__Given instruction 1__: Copy out the rows word for word, starting at the row that contains "Viewport: 1400px width, 840px height." and ending at the row that contains "[x=507, y=76]".

** Start Excerpted text **

The mantra with keeping kids in the sport is "keep it fun, and keep all experiences positive". They are kids.

Bryce first tried an old Dagger Freefall LT of mine in a local lake. He just got in the boat (with pfd), floated, and paddled around in circles without a skirt. He did what kids would normally do, just have fun. He did. Then, I had him jump out of the boat. More fun. Then, I taught him self rescue (with air bags), cowboy style. Tons of fun. After he got comfortable with that, the following week, he started learning how to paddle. A week later, several weeks into summer, I introduced the spray skirt & learned to wet exit. After about a month, I picked up another used sea kayak, a 14' Current Designs Squall (ended up too small for me), but he loved it. He basically learned to kayak in this boat and we'd get out on Lake Macintosh several times a week, as well as Lake Dillon. At this point, my son and I spent a lot of time together on the lakes, and he became comfortable on and underwater, and never really pushed him into boating.

In late September, I picked up a used Perception Method small dirt cheap for my son. I got him on the water at Lyons whitewater park without the skirt while teh flow was at 50 cfs, just good enough for kids. He had a blast and wanted to do laps. Then, I introduced the skirt a few runs later. No problem, and no water in the boat.

Now that fall is rolling into the equation, Team River Runner in Fort Collins started pool sessions. I needed my roll, as did my son. He got his the first night, and I struggled for several weeks. At the recommendation of others, I picked up a used kids Jackson Sidekick with bags and a kids PFD from Confluence Kayaks. A better fitting boat made a world of difference in developing his skill sets. We were hitting pool sessions 2-3 times a week, and tried to keep it fun. In Januaryish, I picked up a used kids Jackson Shooting Star. His skill sets dramatically improved because it was just soo much more fun, because it was more a playboat. I also had him use goggles during the pool sessions...made a huge difference. Again, the fun factor. I also spent a few well spent dollars with a good dry top, neoprene pants, poggies, etc...During teh warmer winter days, we hit the local whitewater parks that were ice free. He had a blast, and did his first creek roll in February. Sure, it was chilly, but he stayed warm, dry, and felt CONFIDENT on moving water.

** End Excerpted text **

__Given instruction 2__: Extend the account of teaching a son to kayak, picking up after its last sentence.

** Start Records for this exercise **

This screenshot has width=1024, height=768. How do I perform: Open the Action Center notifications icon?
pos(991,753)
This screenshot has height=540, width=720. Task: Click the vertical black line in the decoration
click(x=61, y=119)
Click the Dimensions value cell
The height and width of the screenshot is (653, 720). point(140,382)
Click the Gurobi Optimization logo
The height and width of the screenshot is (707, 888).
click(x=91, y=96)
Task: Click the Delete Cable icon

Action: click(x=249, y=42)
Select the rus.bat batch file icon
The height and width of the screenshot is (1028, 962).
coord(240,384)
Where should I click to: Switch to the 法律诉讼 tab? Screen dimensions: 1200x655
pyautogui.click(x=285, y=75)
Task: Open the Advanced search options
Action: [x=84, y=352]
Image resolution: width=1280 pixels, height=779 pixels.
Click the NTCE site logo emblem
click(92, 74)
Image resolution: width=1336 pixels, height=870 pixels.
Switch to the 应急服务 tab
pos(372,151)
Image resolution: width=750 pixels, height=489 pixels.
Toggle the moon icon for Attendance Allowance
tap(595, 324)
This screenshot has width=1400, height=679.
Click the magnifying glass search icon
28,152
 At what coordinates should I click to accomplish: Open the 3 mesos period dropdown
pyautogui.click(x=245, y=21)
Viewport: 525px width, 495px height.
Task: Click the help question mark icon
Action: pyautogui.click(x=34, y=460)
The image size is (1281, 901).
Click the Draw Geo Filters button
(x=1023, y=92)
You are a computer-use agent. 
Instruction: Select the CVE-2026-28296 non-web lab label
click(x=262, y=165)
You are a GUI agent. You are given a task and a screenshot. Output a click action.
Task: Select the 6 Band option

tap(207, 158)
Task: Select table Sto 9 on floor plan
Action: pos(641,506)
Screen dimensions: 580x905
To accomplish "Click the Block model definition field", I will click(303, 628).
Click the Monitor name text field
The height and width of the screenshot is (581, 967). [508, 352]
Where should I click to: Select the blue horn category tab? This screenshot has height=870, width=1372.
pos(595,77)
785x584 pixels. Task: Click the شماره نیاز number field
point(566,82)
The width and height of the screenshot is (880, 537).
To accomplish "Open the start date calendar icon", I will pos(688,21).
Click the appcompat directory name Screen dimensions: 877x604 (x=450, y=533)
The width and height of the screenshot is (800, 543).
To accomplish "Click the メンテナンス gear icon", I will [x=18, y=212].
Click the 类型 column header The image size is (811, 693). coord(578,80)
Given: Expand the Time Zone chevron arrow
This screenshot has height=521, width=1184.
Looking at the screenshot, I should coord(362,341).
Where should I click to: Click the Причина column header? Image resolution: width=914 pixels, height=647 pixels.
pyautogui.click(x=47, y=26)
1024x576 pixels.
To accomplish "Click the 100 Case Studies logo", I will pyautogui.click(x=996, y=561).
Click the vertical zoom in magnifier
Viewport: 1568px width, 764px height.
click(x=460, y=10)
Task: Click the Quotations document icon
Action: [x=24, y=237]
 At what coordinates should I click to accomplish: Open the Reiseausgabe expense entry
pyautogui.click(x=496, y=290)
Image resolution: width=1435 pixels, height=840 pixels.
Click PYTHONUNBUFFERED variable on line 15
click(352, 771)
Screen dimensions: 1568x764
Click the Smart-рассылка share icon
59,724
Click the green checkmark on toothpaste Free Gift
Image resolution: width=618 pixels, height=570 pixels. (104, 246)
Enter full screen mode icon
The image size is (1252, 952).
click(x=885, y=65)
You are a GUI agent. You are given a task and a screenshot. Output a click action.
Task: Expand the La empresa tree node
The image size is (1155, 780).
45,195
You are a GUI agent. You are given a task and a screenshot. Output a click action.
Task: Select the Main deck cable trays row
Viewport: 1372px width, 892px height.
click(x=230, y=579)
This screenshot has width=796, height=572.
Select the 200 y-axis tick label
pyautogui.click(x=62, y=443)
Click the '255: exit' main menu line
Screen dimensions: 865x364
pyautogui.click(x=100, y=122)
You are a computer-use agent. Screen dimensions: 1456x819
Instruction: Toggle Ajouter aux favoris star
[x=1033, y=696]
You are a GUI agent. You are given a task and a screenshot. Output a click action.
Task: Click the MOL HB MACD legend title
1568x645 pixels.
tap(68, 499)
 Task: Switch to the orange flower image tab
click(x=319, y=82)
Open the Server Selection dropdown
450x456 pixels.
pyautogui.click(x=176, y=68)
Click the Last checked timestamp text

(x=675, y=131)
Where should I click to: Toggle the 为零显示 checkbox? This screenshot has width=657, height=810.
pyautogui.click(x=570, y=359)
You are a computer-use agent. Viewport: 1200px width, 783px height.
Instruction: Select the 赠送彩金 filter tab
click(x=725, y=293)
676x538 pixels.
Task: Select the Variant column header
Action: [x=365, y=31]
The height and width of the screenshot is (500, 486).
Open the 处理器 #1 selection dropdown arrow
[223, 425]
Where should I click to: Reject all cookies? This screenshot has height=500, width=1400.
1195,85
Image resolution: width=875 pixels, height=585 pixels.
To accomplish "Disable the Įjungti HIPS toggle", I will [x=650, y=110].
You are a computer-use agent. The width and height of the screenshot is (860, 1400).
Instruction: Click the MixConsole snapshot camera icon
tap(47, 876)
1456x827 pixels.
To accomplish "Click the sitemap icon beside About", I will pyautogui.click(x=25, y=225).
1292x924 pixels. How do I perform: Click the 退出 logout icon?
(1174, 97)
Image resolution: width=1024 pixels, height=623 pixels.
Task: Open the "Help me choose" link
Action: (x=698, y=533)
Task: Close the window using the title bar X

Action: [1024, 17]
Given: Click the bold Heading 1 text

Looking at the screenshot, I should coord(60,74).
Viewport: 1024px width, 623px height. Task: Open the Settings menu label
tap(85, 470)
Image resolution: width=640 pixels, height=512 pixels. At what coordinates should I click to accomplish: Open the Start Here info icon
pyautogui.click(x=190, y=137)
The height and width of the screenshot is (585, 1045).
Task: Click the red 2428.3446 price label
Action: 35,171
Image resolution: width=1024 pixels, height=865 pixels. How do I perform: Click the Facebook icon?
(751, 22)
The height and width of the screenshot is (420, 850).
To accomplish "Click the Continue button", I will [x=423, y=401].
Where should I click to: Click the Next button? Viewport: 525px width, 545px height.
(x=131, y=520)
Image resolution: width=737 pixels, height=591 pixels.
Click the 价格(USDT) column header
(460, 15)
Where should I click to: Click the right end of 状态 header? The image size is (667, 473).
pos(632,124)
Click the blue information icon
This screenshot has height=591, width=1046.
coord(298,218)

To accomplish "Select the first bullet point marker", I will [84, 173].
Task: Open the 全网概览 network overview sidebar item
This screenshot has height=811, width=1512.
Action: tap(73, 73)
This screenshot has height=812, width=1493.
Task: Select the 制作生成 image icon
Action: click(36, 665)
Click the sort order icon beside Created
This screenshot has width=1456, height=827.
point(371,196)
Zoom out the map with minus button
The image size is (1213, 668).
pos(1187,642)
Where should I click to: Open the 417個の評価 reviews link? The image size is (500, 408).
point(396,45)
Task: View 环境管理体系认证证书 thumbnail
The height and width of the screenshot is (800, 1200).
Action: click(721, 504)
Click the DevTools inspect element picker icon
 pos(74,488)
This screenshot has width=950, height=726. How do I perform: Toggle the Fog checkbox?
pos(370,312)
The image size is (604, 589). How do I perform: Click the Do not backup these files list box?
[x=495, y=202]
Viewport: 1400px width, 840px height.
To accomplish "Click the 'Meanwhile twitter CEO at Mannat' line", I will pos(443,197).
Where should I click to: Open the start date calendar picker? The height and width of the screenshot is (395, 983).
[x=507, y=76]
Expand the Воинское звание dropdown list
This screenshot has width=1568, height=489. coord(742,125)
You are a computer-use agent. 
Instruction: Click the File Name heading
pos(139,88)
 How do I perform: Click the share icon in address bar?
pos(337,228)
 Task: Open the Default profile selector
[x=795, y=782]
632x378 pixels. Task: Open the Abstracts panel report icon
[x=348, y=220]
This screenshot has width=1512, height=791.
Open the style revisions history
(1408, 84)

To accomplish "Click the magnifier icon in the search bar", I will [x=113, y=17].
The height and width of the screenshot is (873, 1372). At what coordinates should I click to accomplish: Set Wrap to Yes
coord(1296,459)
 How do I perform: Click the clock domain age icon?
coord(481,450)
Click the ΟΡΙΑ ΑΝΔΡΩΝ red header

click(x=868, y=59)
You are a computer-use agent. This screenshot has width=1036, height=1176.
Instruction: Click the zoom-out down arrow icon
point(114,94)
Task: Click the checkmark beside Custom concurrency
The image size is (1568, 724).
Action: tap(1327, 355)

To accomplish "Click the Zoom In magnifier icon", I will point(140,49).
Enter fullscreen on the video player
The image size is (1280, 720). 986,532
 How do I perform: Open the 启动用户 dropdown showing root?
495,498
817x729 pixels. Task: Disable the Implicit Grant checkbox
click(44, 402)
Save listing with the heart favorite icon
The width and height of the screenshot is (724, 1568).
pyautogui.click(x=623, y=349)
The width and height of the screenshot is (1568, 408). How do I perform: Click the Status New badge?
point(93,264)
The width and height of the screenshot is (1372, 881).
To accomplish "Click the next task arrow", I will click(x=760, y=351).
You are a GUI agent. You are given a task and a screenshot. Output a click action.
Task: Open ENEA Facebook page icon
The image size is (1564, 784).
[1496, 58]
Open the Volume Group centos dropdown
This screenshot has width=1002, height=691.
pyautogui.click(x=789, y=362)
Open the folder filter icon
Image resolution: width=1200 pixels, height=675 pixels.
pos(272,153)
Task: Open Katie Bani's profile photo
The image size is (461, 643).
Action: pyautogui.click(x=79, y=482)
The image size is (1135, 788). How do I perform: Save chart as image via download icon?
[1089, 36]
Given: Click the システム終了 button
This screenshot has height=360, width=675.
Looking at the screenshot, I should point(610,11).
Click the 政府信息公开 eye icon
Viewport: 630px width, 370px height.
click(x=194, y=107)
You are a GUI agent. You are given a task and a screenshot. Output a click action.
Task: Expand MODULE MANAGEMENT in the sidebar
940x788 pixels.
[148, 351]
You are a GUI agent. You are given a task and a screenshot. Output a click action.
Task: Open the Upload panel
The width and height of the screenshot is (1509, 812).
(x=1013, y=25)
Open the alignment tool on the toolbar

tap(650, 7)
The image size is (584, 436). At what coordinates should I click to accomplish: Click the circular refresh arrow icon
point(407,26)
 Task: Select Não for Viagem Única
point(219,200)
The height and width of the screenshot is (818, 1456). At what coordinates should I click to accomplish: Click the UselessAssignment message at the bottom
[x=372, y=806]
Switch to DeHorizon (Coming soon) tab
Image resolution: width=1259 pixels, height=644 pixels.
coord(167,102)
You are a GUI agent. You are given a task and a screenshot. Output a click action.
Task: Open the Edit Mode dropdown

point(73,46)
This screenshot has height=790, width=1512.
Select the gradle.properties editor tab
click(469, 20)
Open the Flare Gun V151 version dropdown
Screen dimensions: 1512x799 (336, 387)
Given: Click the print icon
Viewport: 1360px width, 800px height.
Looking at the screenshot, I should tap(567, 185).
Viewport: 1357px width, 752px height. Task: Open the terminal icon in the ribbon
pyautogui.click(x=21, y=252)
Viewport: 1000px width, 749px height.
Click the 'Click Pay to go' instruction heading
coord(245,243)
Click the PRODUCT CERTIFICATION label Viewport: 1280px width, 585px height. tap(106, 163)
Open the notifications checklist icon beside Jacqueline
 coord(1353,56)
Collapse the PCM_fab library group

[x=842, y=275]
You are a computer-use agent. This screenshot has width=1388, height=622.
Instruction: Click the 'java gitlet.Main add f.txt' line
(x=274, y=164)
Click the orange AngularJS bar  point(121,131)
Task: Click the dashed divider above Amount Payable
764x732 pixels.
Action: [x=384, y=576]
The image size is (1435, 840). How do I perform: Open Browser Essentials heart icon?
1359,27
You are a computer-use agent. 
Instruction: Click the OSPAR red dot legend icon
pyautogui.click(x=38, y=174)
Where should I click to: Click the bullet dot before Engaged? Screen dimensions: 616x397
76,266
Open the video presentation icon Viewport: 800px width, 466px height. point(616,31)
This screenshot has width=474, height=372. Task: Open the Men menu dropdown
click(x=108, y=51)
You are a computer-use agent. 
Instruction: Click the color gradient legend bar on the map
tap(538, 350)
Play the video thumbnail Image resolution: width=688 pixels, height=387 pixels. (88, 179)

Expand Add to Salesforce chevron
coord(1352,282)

** End Records for this exercise **

__Exercise response 1__:
Viewport: 1400px width, 840px height.
To accomplish "Click the 'Meanwhile twitter CEO at Mannat' line", I will pos(443,197).
Where should I click to: Open the start date calendar picker? The height and width of the screenshot is (395, 983).
[x=507, y=76]

__Exercise response 2__:
With all this said, I tried to keep his experiences fun, evolving, very social, and positive. I never tried to pressure Bryce to kayak, just a little back door pressure to learn his roll. I also spent a little money outfitting him with the correct gear ensuring positive experience. Cold, wet, grumpy kids who can't handle their boat are no fun, and they would likely end up playing video games. I also kept it a learning experience for teh both of us, as a father & son thing. My wife loves open water swimming, so there is another level of family engagement. I recently took a swift water rescue course since we both spend a lot of time on the water together and with others. Now that he has a dry suit, he'll jump into teh creek with his gear and run the rapids / features as a swimmer...soo much fun being a kid, and learning how to safely swim.

I hope this helps give you one example of how one family does it. We're out on the water 2 to 3 times per week as family and with friends. Just keep it fun and safe. Here is a link to my YouTube Channel with videos of my sons progression through this past weekend.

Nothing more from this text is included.